======== MATERIAL

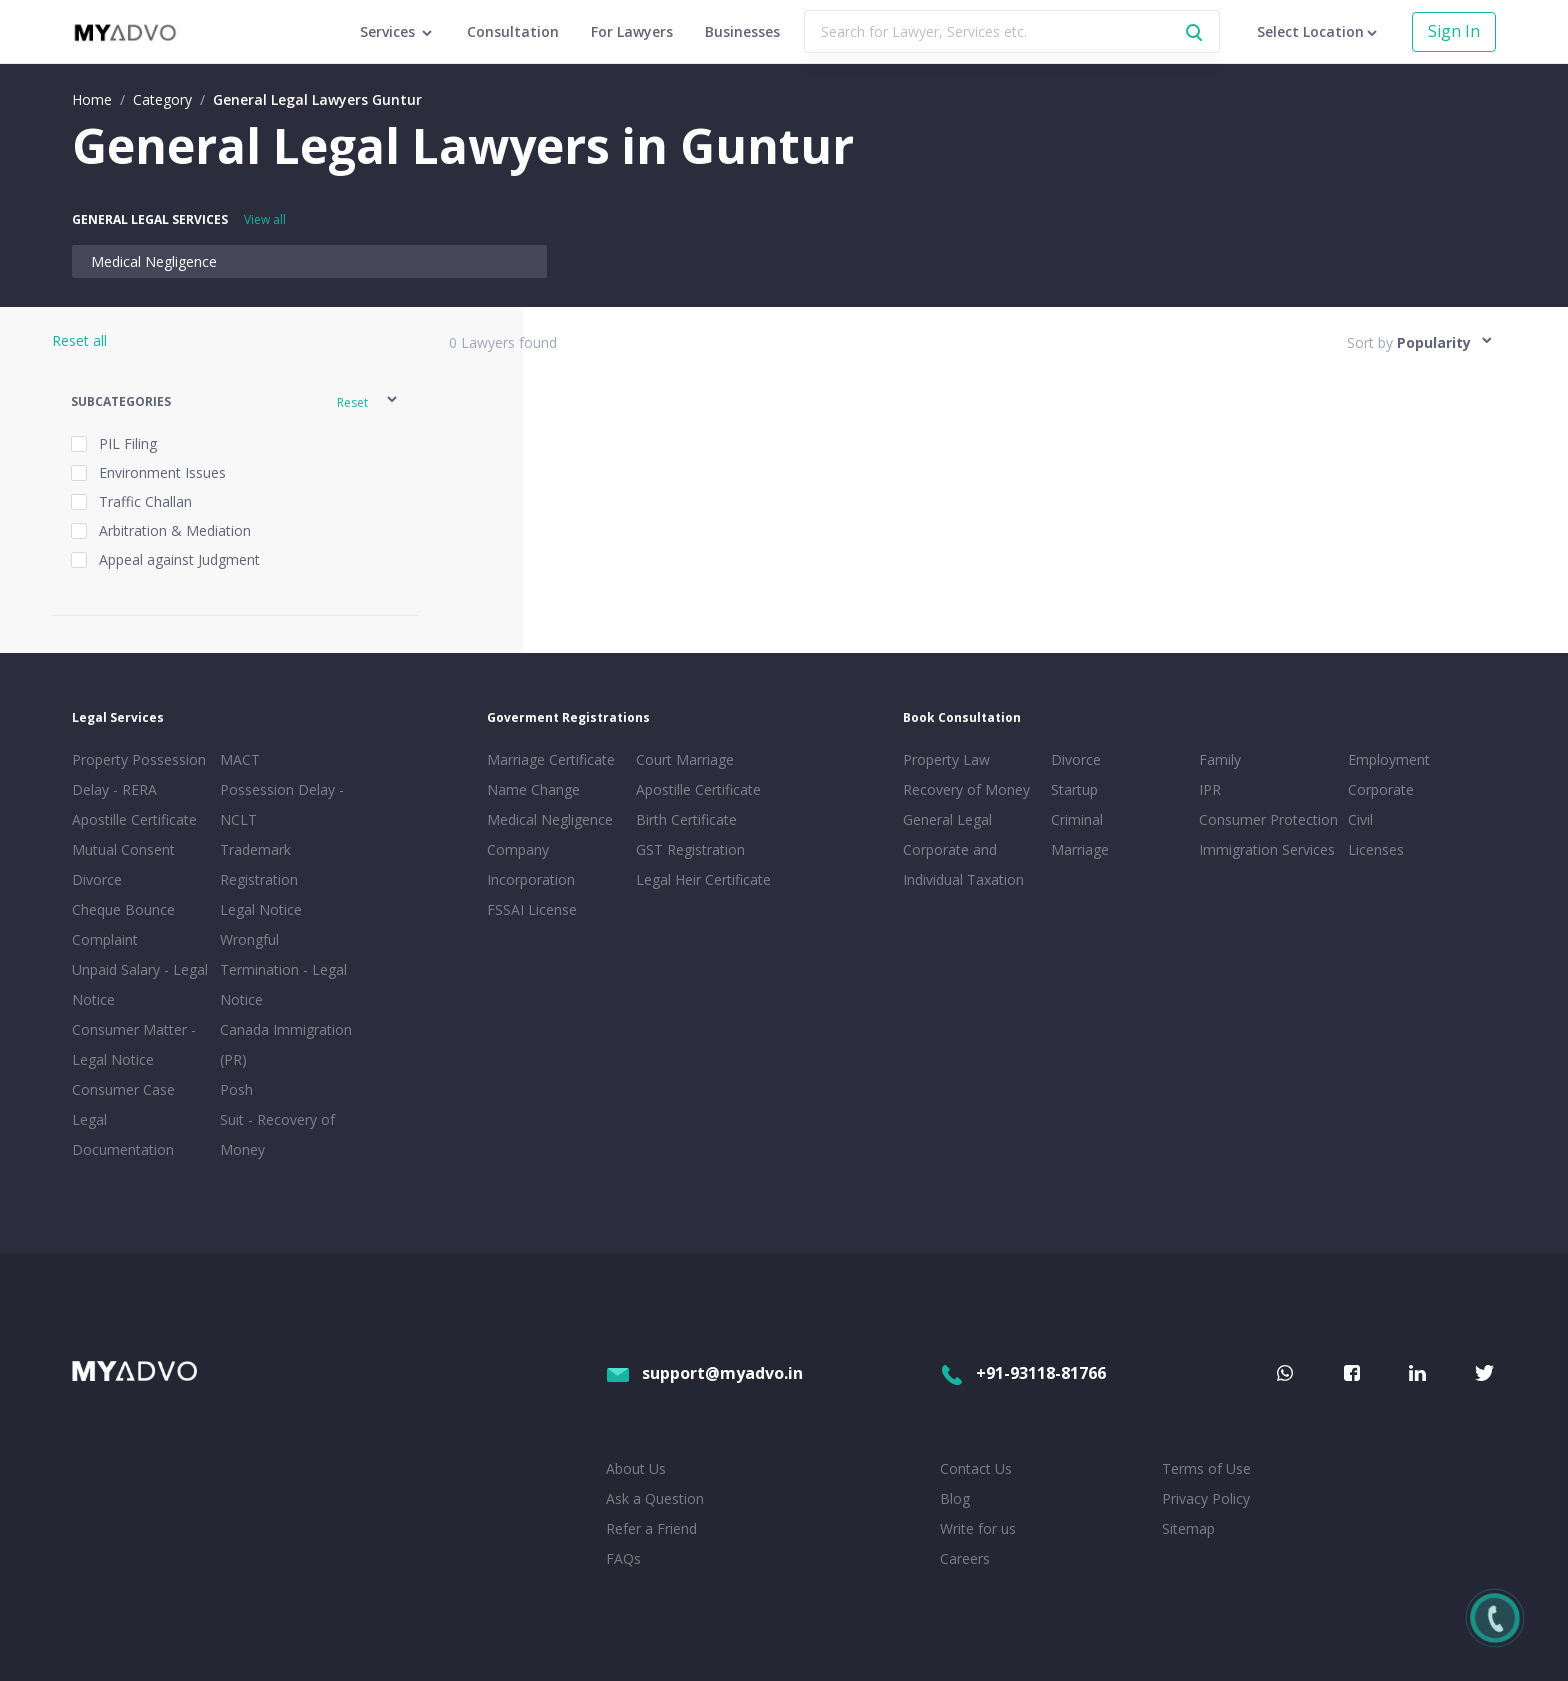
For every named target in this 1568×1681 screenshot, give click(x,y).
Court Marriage (685, 759)
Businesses (742, 31)
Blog (955, 1498)
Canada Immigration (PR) (286, 1044)
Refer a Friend (651, 1528)
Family (1220, 759)
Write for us (978, 1528)
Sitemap (1188, 1528)
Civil (1360, 819)
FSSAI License (532, 909)
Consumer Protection (1268, 819)
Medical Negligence (154, 261)
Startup (1074, 789)
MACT (240, 759)
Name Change (533, 789)
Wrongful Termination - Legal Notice (283, 969)
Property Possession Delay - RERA (139, 774)
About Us (636, 1468)
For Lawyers (632, 31)
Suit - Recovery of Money (277, 1134)
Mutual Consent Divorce (123, 864)
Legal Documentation (123, 1134)
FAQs (623, 1558)
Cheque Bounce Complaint (123, 924)
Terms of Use (1206, 1468)
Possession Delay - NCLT (282, 804)
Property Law (946, 759)
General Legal (947, 819)
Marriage (1080, 849)
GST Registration (690, 849)
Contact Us (976, 1468)
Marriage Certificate (551, 759)
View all (265, 219)
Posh (236, 1089)
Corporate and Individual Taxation (963, 864)
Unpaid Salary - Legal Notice (140, 984)
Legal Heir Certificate (703, 879)
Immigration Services (1267, 849)
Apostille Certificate (134, 819)
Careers (965, 1558)
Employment (1389, 759)
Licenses (1376, 849)
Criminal (1077, 819)
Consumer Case (123, 1089)
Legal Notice (261, 909)
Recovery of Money (966, 789)
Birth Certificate (686, 819)
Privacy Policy (1206, 1498)
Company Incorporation (531, 864)
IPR (1210, 789)
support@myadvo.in (704, 1373)
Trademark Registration (259, 864)
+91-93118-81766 (1023, 1373)
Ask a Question (655, 1498)
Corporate (1381, 789)
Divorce (1076, 759)
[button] (235, 402)
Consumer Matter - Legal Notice (134, 1044)
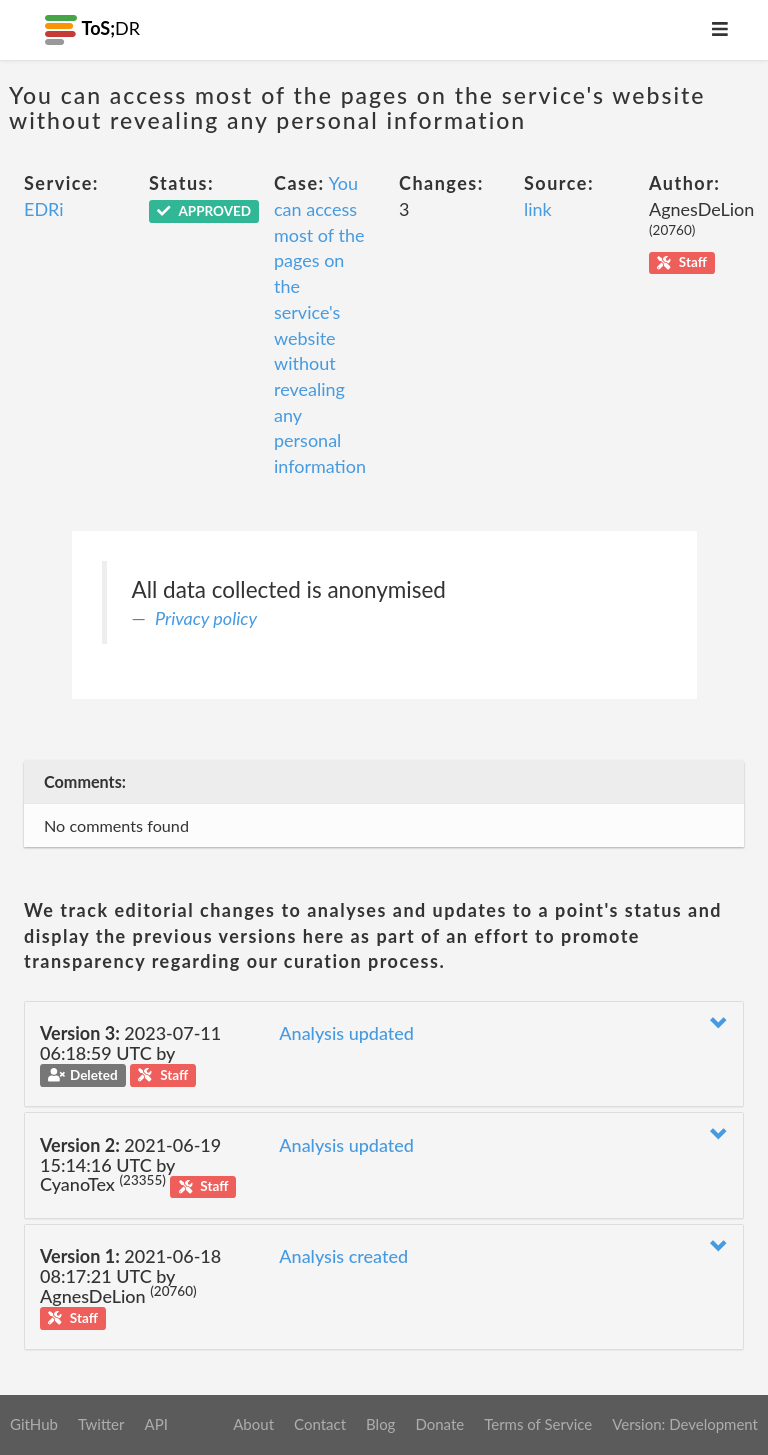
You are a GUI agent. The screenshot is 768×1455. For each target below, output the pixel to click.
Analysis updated (346, 1033)
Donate (439, 1424)
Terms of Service (538, 1424)
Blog (380, 1424)
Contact (320, 1424)
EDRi (44, 209)
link (538, 209)
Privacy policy (206, 618)
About (253, 1424)
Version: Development (685, 1424)
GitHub (34, 1424)
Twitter (101, 1424)
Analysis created (343, 1256)
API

================

» OBJECTIVE
Change every "Legal Notice" in the lines above to "Legal Letter" and write the lines out again with nothing else altered. Leave out the pictures.

» EXERCISE ANSWER
For every named target in this 1568×1681 screenshot, give click(x,y).
Court Marriage (685, 759)
Businesses (742, 31)
Blog (955, 1498)
Canada Immigration (PR) (286, 1044)
Refer a Friend (651, 1528)
Family (1220, 759)
Write for us (978, 1528)
Sitemap (1188, 1528)
Civil (1360, 819)
FSSAI License (532, 909)
Consumer Protection (1268, 819)
Medical Negligence (154, 261)
Startup (1074, 789)
MACT (240, 759)
Name Change (533, 789)
Wrongful Termination - Legal Letter (283, 969)
Property Possession Delay - RERA (139, 774)
About Us (636, 1468)
For Lawyers (632, 31)
Suit - Recovery of Money (277, 1134)
Mutual Consent Divorce (123, 864)
Legal Documentation (123, 1134)
FAQs (623, 1558)
Cheque Bounce Complaint (123, 924)
Terms of Use (1206, 1468)
Possession Delay - NCLT (282, 804)
Property Law (946, 759)
General Legal (947, 819)
Marriage (1080, 849)
GST Registration (690, 849)
Contact Us (976, 1468)
Marriage Certificate (551, 759)
View all (265, 219)
Posh (236, 1089)
Corporate and Individual Taxation (963, 864)
Unpaid Salary - Legal Letter (140, 984)
Legal Heir Certificate (703, 879)
Immigration Services (1267, 849)
Apostille Certificate (134, 819)
Careers (965, 1558)
Employment (1389, 759)
Licenses (1376, 849)
Criminal (1077, 819)
Consumer Case (123, 1089)
Legal Letter (261, 909)
Recovery of Money (966, 789)
Birth Certificate (686, 819)
Privacy Policy (1206, 1498)
Company Incorporation (531, 864)
IPR (1210, 789)
support@myadvo.in (704, 1373)
Trademark Registration (259, 864)
+91-93118-81766 (1023, 1373)
Ask a Question (655, 1498)
Corporate (1381, 789)
Divorce (1076, 759)
[button] (235, 402)
Consumer Matter - Legal Letter (134, 1044)
You are a GUI agent. The screenshot is 768×1455. For each target below, output the pixel to click.
Analysis updated (346, 1033)
Donate (439, 1424)
Terms of Service (538, 1424)
Blog (380, 1424)
Contact (320, 1424)
EDRi (44, 209)
link (538, 209)
Privacy policy (206, 618)
About (253, 1424)
Version: Development (685, 1424)
GitHub (34, 1424)
Twitter (101, 1424)
Analysis created (343, 1256)
API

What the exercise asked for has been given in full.